Regardless of national or state public opinion, under federal law cannabis is illegal – period. In 1970, cannabis was added to the Federal Controlled Substances Act as a Schedule I illegal narcotic and has been there ever since. Congress concluded there is no acceptable use for the drug and, until that policy changes, doctors cannot “prescribe” and pharmacies cannot sell to the public without violating federal law. But that hard-line policy may be changing in the near future. On May 21, 2015, the U.S. Senate Appropriations Committee voted 18-12 to allow Veterans Administration (VA) physicians the ability to recommend medical marijuana to their patients in states where medical marijuana is “legal.”
Until federal law changes, the real question is whether the federal government chooses to enforce its own laws. The U.S. Drug Enforcement Agency (DEA) enforces federal trafficking (possession) penalties for marijuana, hashish and hashish oil. Such penalties carry a first offense of not more than 5 years and up to $250,000 for less than 50 kilograms, and from 10 years to life and up to $10 million for 1000 kilograms or more. But the U.S. Department of Justice (DOJ) has issued two guidance memoranda, one in 2009 and an updated version in 2013, essentially expressing its intent not to pursue federal prosecutions against individuals in states where marijuana is legal. Therefore, you have two conflicting federal agency policies in place today.

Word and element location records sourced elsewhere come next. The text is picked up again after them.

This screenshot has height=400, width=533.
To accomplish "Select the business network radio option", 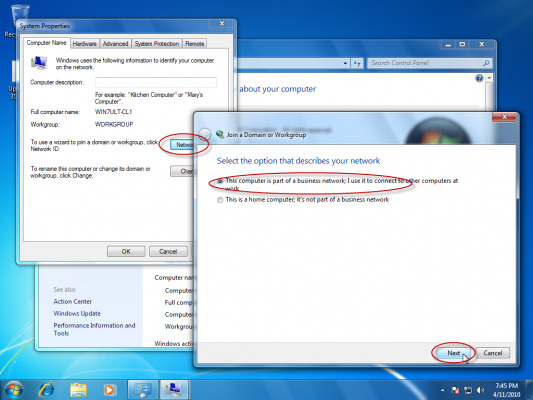I will pos(220,181).
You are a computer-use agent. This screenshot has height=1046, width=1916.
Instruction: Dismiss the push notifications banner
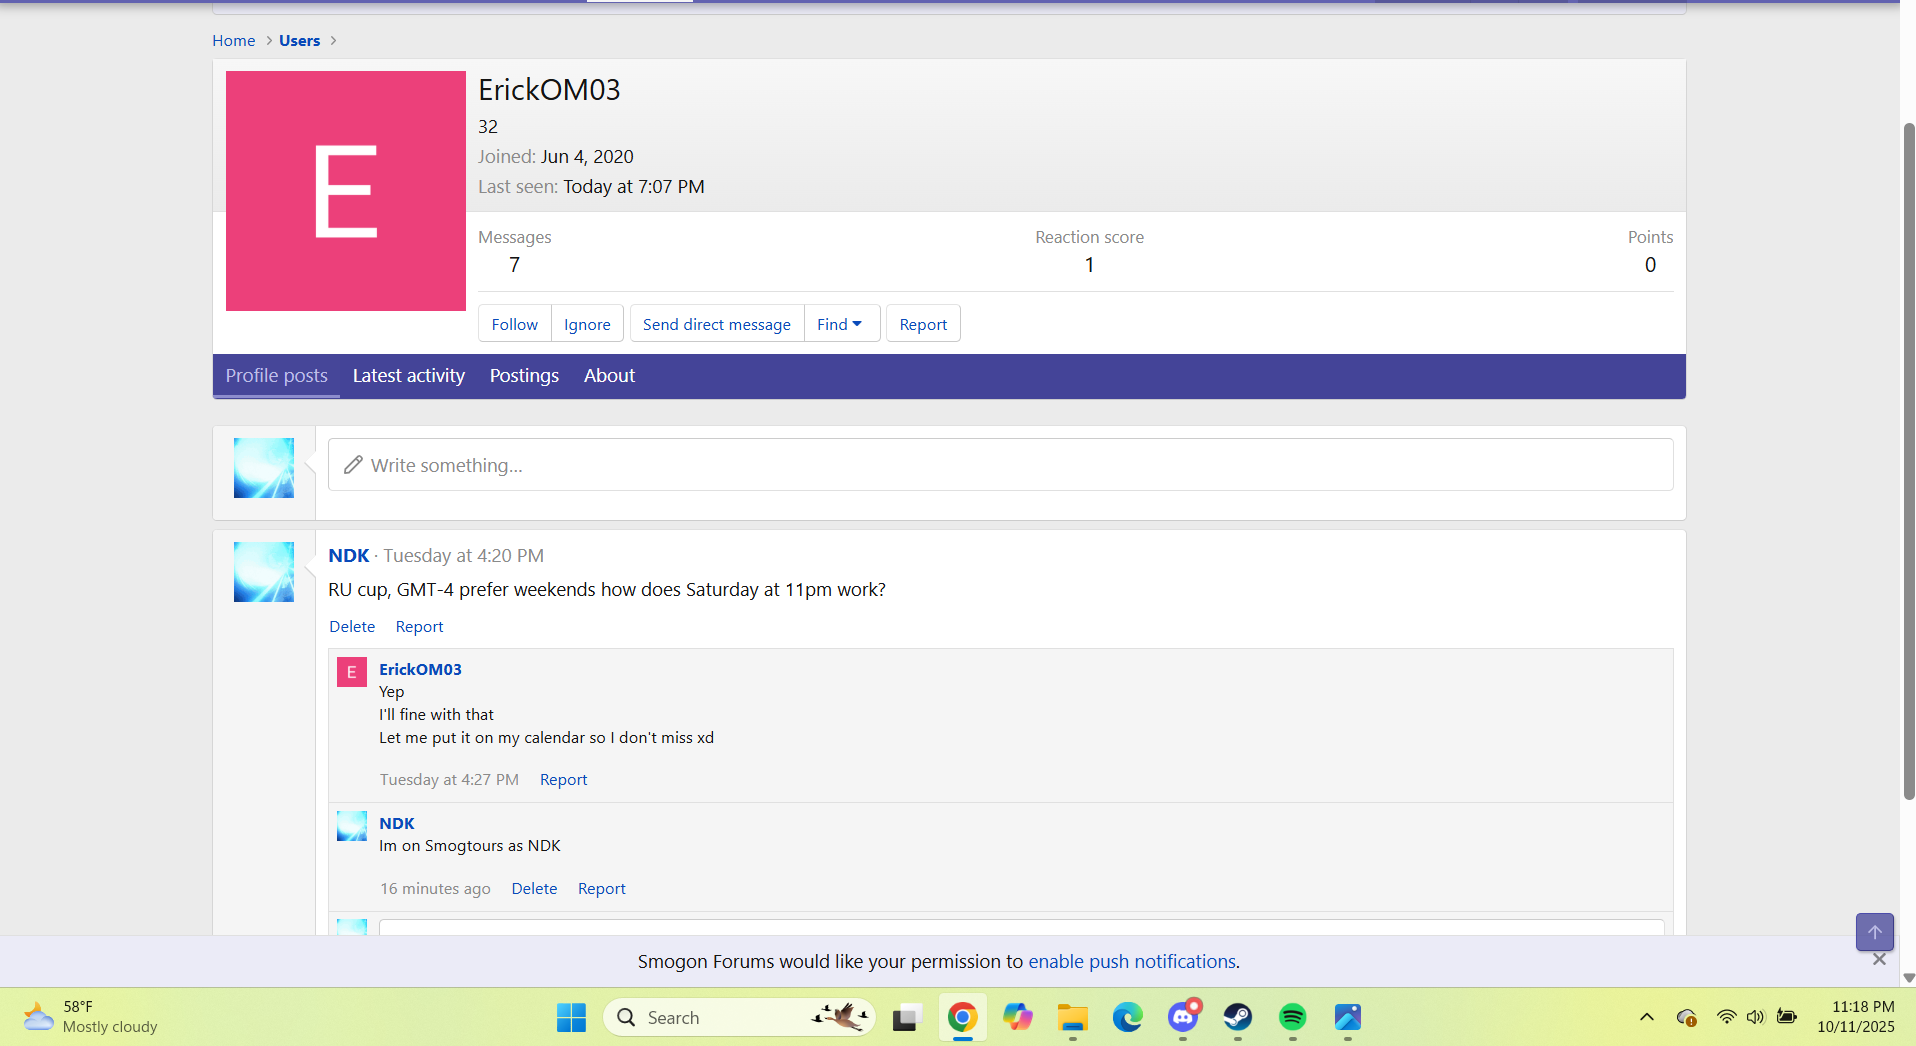[1879, 959]
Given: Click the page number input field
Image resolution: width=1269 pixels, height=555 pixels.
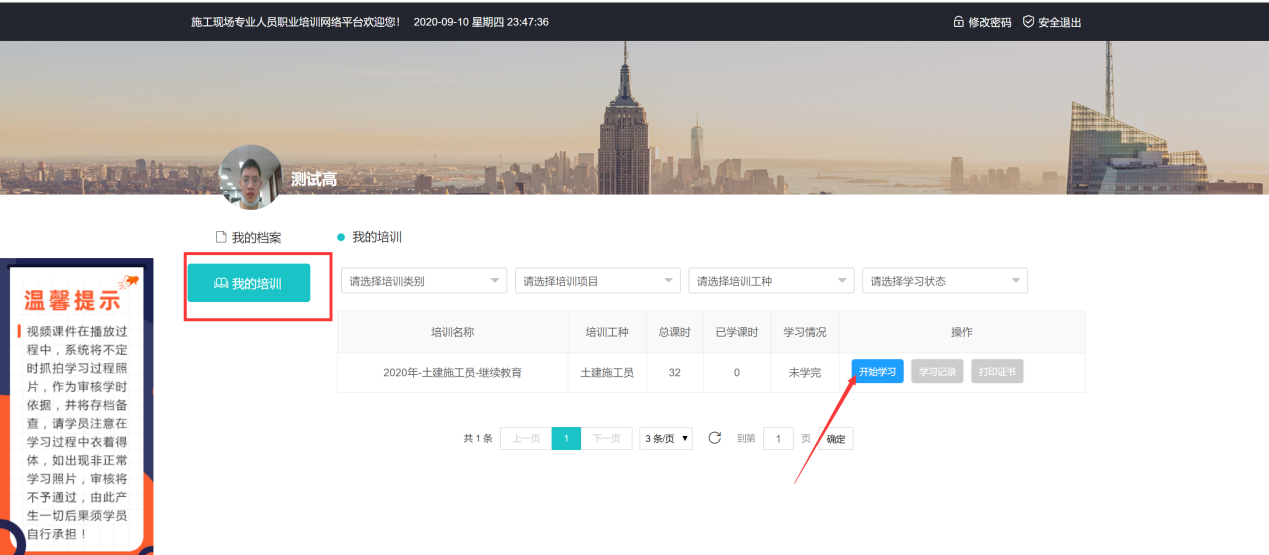Looking at the screenshot, I should [778, 439].
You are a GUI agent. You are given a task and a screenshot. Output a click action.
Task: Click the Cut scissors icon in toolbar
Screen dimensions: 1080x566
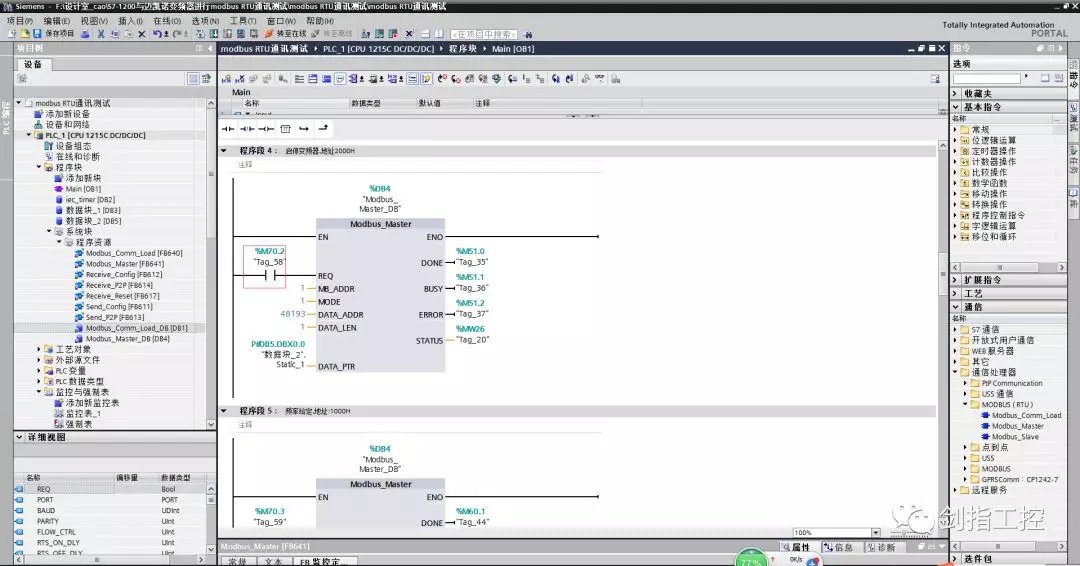[x=100, y=33]
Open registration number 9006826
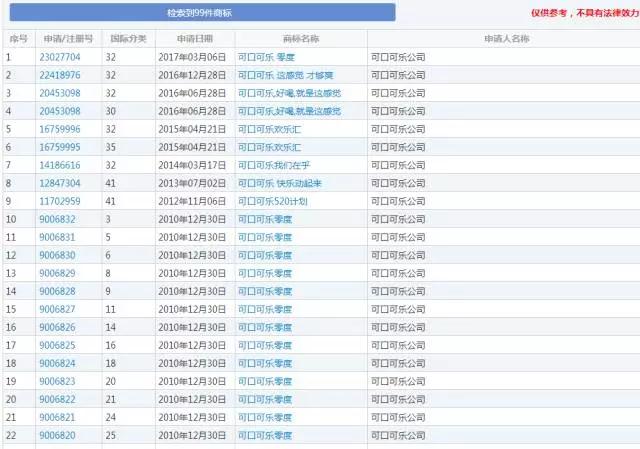 pyautogui.click(x=56, y=327)
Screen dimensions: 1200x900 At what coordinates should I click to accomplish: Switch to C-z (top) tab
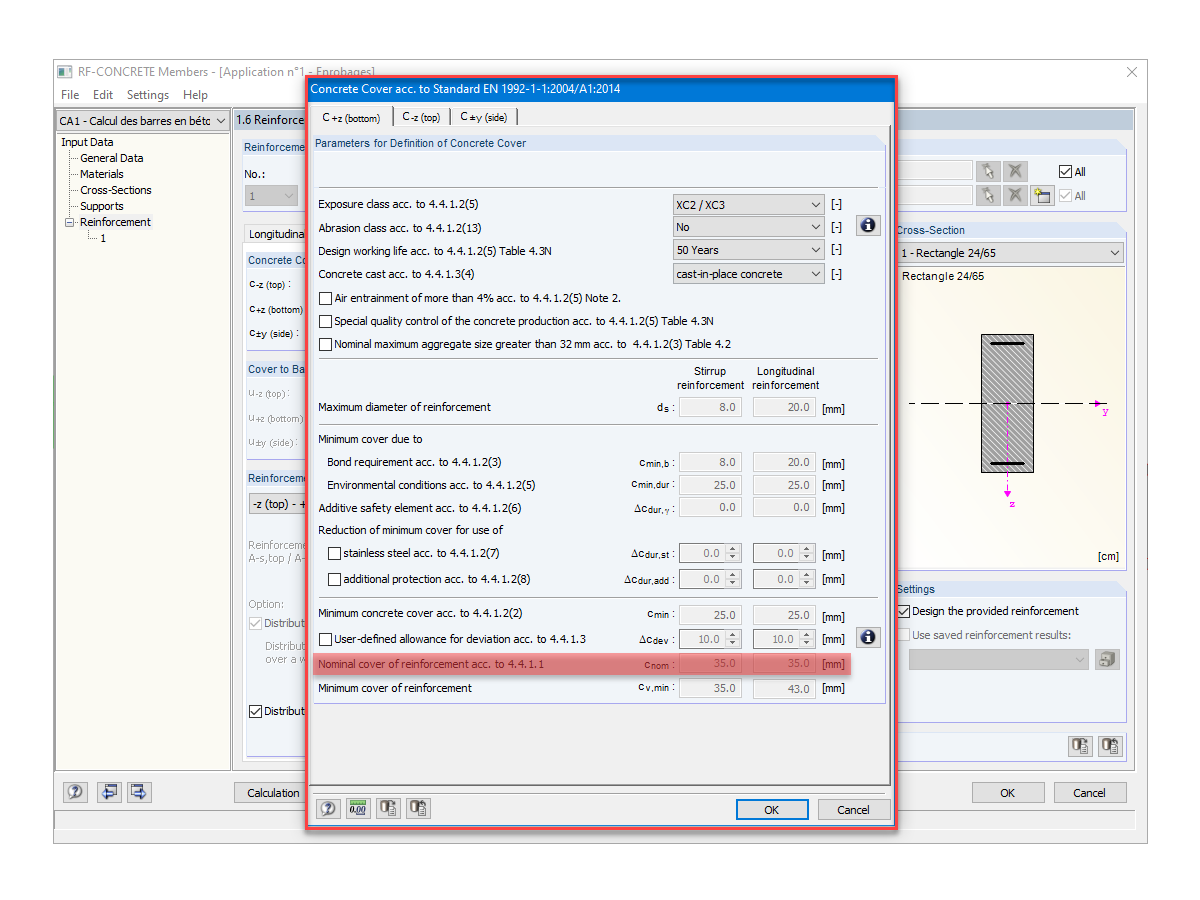point(420,117)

In the infamous Ogden memos of 2009 and 2011, President Obama and the DOJ took individuals using “medical” marijuana in states where it was legal off America’s Most Wanted list. The memo specifically states that U.S. Attorneys are directed to make “efficient and rational use of [their] limited investigative and prosecutorial resources” by not focusing “federal resources…on individuals whose actions are in clear and unambiguous compliance with existing state laws providing for the medical use of marijuana.” The bottom line? Don’t prosecute users or caregivers of individuals with serious illnesses using marijuana as part of their treatment/pain management; do prosecute commercial enterprises that unlawfully market and sell marijuana for profit.
In 2013, the DOJ’s Cole memo further refined enforcement to focus on preventing: (1) the distribution of marijuana to minors; (2) revenue from the sale of marijuana from going to criminal enterprises, gangs and cartels; (3) the diversion of marijuana from states where it is legal under state law in some form to other states; (4) state-authorized marijuana activity from being used as a cover or pretext for the trafficking of other illegal drugs or other illegal activity; (5) violence and the use of firearms in the cultivation and distribution of marijuana; (6) drugged driving and the exacerbation of other adverse public health consequences associated with marijuana use; (7) the growing of marijuana on public lands and the attendant public safety and environmental dangers posed by marijuana production on public lands; and (8) marijuana possession or use on federal property. Once a new president is elected in November 2016, that policy could either stay the same or the federal government could again flex its regulatory muscle.